Translation, we think the government still wants to go ahead with a tax change that Parliament has never voted on and we will collect them until told otherwise.

Some Canadians may bristle at the idea that the concept of no taxation without representation is Canadian at all, they will view it as American. They’d be wrong, it goes back to the English Magna Carta, which Parliament deems a constitutional document in Canada.

“No scutage or aid shall be imposed in our realm unless by the common counsel,” the Magna Carta reads.

This principle has grown and expanded over the centuries and is part of the democratic fabric of Canada. There is no way that CRA should be moving ahead with a tax change never voted on or passed into law at this point. It makes a mockery of our democracy.

The people’s representatives, assembled on the House of Commons, are the only ones who can decide on increases taxes, on allowing or denying spending, not a bureaucrat in an agency in Ottawa. CRA itself makes the case that they are not responsible for taxation policies or decisions, only implementing that which Parliament has passed.

“The CRA has no power to impose new taxes, remove existing taxes, raise or lower taxes, or decide how tax money will be spent once it is collected.
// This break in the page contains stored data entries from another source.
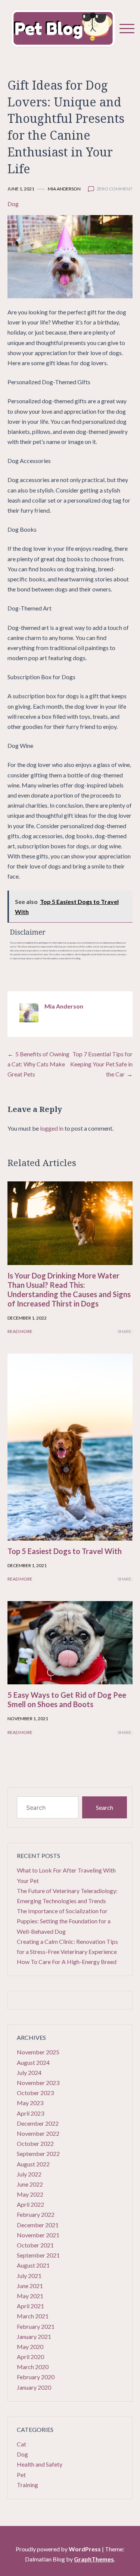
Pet (21, 2474)
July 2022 (29, 2174)
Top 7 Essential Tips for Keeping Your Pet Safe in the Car (101, 1064)
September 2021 (38, 2255)
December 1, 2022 (27, 1318)
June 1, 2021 (20, 189)
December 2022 (38, 2123)
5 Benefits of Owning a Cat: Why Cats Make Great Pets (38, 1064)
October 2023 (35, 2092)
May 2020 (30, 2346)
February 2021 (36, 2326)
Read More (19, 1331)
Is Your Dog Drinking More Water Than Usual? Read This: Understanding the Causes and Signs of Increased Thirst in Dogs (69, 1289)
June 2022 (30, 2184)
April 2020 (30, 2356)
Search (104, 1807)
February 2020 (36, 2376)
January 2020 (34, 2387)
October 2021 (35, 2245)
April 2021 (30, 2305)
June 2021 (30, 2285)
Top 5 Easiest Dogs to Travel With (64, 1551)
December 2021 (38, 2224)
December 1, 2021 (27, 1565)
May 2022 (30, 2194)
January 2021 (34, 2336)
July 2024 (29, 2072)
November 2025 (38, 2051)
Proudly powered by (58, 2548)
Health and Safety (39, 2464)
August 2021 (33, 2265)
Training (27, 2484)
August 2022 (33, 2164)
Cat (21, 2444)
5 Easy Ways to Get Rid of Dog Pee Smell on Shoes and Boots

These powers belong to the elected representatives of the Canadian people in Parliament and in provincial legislative assemblies,” states their website.

“Any changes in taxation must be passed by the House of Commons and by the Senate in order to become law.”

These tax changes should not go through at this point, not unless and until they are passed by Parliament.

Anything short of that is undermining the very basis of our Parliamentary democracy.